=== AVAILABLE RECORDS ===
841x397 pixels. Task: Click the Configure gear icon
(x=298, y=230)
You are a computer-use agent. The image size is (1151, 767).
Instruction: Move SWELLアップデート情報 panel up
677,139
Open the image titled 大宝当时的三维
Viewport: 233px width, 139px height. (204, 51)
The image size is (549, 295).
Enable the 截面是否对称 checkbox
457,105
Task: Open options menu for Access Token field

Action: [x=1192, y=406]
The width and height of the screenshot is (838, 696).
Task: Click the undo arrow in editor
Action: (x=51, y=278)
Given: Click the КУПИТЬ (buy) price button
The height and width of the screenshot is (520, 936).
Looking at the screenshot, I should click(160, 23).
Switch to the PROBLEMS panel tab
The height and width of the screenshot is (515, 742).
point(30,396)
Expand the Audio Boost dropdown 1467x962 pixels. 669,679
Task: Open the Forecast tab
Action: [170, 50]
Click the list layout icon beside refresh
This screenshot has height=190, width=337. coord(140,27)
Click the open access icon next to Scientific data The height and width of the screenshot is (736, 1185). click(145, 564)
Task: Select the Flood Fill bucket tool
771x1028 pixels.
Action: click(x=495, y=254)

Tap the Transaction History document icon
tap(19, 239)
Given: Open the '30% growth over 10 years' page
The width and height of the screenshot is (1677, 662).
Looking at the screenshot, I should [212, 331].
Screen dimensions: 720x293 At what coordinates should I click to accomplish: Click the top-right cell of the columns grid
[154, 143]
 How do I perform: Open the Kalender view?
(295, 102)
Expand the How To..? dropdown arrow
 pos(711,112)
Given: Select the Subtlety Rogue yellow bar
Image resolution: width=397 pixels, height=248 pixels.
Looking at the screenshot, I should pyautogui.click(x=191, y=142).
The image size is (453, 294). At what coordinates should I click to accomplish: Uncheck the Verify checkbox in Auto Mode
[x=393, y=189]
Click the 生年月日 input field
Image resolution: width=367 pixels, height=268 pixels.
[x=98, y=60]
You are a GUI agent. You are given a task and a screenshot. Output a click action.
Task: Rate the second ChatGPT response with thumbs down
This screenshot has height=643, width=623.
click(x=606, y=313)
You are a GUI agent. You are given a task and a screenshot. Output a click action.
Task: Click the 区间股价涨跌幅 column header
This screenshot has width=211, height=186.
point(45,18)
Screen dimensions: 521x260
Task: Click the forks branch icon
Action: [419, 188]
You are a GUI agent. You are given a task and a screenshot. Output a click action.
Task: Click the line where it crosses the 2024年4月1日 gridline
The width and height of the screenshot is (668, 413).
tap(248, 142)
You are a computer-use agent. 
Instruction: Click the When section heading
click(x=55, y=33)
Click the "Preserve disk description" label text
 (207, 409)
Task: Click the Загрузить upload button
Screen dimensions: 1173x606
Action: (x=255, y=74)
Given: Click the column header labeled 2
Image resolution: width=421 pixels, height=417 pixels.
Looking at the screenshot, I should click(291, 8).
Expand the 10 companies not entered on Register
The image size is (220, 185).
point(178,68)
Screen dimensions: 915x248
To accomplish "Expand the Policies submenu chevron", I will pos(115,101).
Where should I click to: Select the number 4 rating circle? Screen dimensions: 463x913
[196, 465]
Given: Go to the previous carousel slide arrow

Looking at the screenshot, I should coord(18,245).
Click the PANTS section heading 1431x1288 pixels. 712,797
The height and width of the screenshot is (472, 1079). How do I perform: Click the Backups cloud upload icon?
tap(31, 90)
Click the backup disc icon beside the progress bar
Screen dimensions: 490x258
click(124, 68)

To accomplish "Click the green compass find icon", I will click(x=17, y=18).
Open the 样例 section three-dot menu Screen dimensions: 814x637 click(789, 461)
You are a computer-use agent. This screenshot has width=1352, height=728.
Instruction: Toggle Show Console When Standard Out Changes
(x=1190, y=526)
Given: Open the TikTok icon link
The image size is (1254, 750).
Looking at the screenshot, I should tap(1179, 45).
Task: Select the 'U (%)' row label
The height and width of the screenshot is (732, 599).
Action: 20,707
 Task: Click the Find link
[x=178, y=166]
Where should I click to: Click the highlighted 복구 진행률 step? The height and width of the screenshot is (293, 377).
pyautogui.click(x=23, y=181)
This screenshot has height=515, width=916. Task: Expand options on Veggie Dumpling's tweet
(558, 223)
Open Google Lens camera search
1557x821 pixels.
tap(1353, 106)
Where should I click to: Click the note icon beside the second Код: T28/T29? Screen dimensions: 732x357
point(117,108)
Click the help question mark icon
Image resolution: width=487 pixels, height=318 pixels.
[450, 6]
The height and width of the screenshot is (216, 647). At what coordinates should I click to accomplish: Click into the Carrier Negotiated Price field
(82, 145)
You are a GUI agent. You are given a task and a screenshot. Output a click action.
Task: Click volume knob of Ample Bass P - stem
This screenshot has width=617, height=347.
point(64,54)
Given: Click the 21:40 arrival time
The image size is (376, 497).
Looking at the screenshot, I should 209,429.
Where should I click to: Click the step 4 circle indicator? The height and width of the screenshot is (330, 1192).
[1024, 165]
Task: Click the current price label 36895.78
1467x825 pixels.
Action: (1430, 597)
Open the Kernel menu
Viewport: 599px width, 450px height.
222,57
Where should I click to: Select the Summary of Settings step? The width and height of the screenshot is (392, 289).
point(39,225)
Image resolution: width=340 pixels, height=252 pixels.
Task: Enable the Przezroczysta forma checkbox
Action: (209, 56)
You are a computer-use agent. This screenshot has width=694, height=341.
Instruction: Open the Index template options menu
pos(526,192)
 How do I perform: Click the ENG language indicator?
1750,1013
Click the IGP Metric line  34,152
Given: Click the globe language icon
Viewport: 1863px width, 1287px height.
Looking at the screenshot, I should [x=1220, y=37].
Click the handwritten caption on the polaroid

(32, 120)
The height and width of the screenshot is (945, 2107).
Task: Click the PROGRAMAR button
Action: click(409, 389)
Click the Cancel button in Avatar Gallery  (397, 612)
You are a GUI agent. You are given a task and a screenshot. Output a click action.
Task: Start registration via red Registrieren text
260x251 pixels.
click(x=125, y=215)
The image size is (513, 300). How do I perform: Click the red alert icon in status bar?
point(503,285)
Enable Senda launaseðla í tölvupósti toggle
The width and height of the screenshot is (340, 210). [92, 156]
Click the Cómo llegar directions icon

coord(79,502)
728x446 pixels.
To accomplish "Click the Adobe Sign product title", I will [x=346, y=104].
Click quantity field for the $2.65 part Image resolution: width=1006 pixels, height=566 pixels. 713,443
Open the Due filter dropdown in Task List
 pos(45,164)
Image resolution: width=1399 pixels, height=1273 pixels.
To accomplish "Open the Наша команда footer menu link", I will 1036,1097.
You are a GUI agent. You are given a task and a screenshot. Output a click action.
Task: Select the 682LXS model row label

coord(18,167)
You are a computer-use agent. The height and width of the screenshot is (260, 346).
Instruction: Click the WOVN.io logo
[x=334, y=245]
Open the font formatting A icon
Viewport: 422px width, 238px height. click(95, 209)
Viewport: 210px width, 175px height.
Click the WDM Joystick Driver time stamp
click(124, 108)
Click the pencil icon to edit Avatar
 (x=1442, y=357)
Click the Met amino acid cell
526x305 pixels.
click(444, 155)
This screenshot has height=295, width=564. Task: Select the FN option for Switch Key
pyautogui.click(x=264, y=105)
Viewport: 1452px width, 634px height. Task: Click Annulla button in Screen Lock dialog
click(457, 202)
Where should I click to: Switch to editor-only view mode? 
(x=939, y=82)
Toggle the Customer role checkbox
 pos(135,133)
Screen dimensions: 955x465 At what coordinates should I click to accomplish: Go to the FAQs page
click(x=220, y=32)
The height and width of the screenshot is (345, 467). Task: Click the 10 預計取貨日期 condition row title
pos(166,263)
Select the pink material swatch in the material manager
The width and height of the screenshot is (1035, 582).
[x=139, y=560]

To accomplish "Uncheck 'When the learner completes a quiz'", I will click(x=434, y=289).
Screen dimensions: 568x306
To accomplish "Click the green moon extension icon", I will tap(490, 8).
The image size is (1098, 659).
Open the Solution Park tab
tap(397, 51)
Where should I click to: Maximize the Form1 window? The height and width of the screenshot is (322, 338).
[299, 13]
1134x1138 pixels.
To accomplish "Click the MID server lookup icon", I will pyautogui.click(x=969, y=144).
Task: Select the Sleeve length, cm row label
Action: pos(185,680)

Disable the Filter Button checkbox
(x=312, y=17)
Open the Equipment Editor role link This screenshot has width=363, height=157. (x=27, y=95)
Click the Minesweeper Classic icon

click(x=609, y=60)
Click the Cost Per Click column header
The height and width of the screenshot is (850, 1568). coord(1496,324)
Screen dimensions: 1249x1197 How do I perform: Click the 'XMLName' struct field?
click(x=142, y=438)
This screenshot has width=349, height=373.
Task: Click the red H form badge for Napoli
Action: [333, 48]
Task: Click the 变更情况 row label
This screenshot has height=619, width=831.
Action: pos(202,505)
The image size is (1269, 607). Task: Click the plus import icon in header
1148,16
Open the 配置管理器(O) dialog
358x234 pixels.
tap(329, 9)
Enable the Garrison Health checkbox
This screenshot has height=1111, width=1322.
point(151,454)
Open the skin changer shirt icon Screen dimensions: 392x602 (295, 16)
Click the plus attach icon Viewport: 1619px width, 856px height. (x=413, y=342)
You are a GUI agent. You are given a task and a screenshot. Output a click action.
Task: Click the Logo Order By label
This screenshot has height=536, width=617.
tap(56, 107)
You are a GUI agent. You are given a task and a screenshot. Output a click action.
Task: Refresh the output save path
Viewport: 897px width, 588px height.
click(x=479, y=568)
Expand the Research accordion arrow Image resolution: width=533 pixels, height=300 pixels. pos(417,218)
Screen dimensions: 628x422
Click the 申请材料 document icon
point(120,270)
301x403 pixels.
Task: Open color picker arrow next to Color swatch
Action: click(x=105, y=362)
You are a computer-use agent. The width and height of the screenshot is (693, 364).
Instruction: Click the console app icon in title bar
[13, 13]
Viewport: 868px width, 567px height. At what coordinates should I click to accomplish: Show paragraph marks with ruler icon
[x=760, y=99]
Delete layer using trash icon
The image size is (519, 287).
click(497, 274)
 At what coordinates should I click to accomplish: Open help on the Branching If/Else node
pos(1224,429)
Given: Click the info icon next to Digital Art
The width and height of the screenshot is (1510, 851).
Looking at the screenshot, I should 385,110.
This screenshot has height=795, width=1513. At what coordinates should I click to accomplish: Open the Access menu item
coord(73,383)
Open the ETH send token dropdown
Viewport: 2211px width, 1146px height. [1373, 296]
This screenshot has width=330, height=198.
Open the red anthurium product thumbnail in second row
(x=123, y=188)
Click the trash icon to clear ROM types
===
● AIM OF THE EXERCISE
Edit the items in the lines from the one holding "Click the PANTS" through the one holding "Open the 样例", inclusive. Write those lines out again with "icon" replaced by "button" and nothing else changed.

● ANSWER IN FULL
Click the PANTS section heading 1431x1288 pixels. 712,797
The height and width of the screenshot is (472, 1079). How do I perform: Click the Backups cloud upload button?
tap(31, 90)
Click the backup disc button beside the progress bar
Screen dimensions: 490x258
click(124, 68)

To accomplish "Click the green compass find button", I will click(x=17, y=18).
Open the 样例 section three-dot menu Screen dimensions: 814x637 click(789, 461)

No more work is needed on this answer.